* Task goal *
Exclude every picture. Output verbatim the lines from the one containing "Task: Check the" to the end of the data.

* Task inputs *

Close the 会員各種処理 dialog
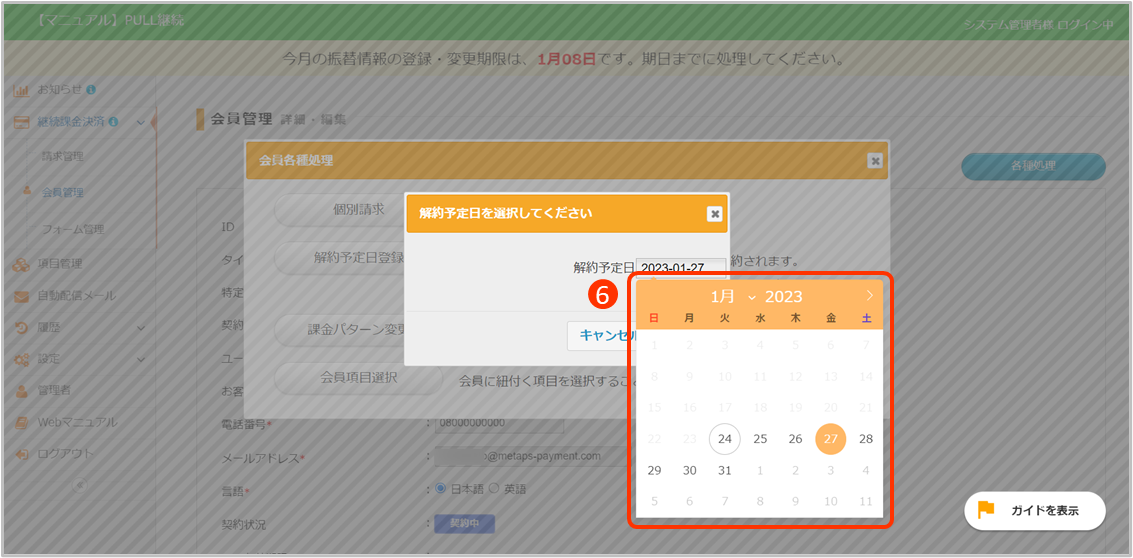The height and width of the screenshot is (558, 1133). [x=875, y=160]
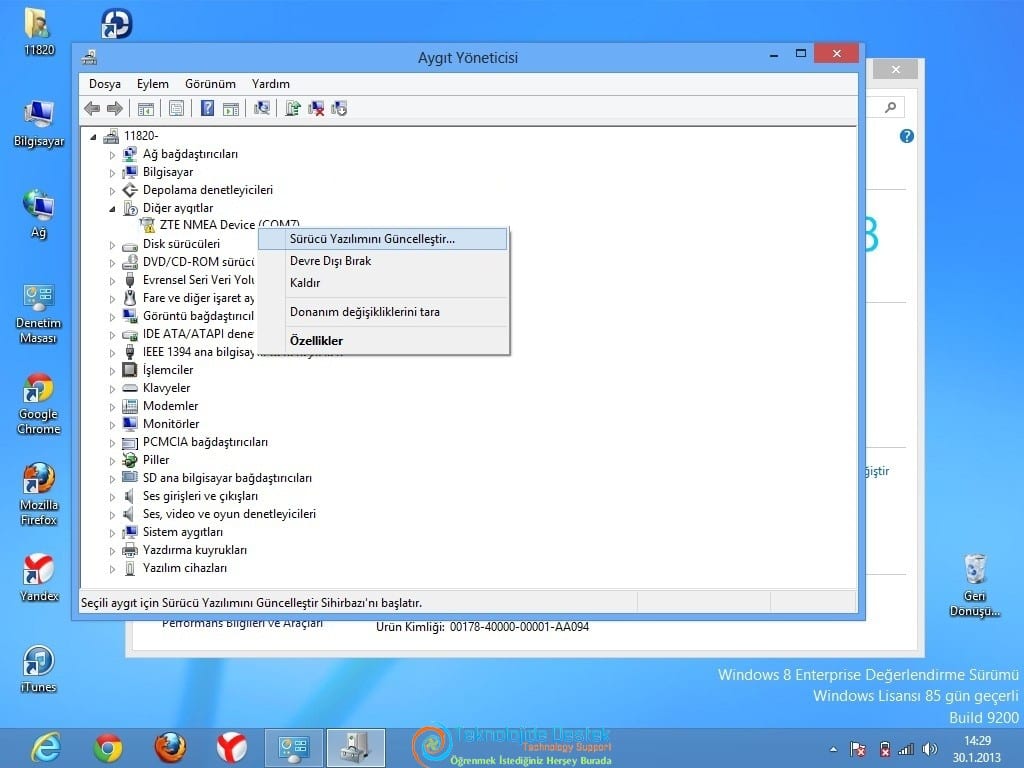Image resolution: width=1024 pixels, height=768 pixels.
Task: Click the Back arrow toolbar icon
Action: click(x=92, y=108)
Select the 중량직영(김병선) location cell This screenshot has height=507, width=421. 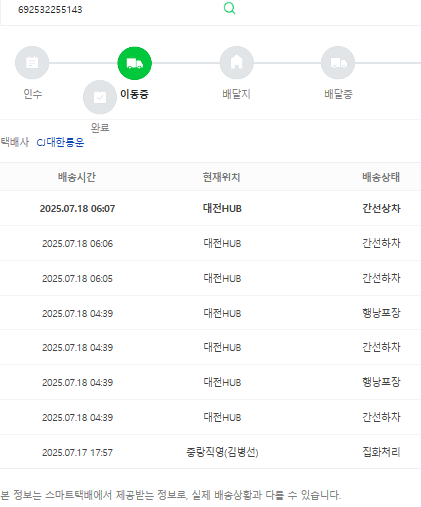(x=222, y=452)
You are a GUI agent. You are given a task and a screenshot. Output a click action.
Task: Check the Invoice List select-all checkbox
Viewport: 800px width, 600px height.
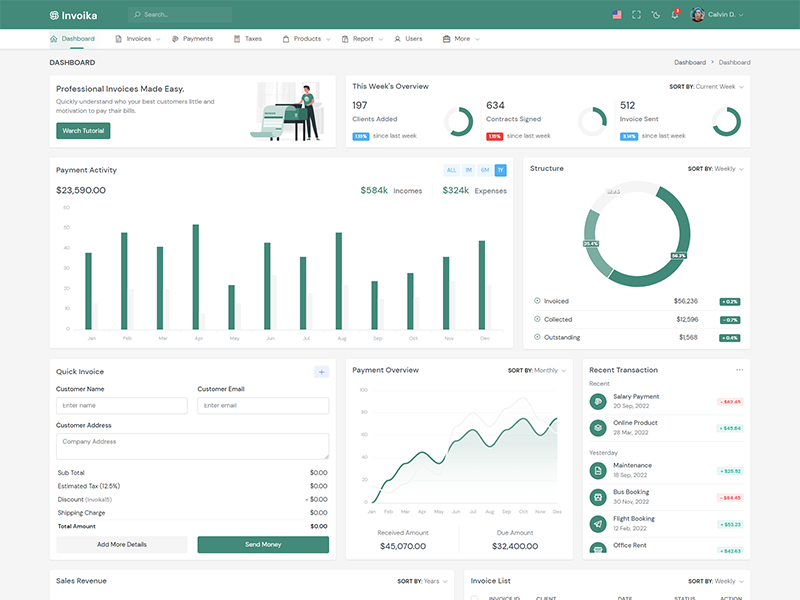click(x=474, y=598)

* Answer area *
Task: Check the Invoice List select-all checkbox
Viewport: 800px width, 600px height.
click(x=474, y=598)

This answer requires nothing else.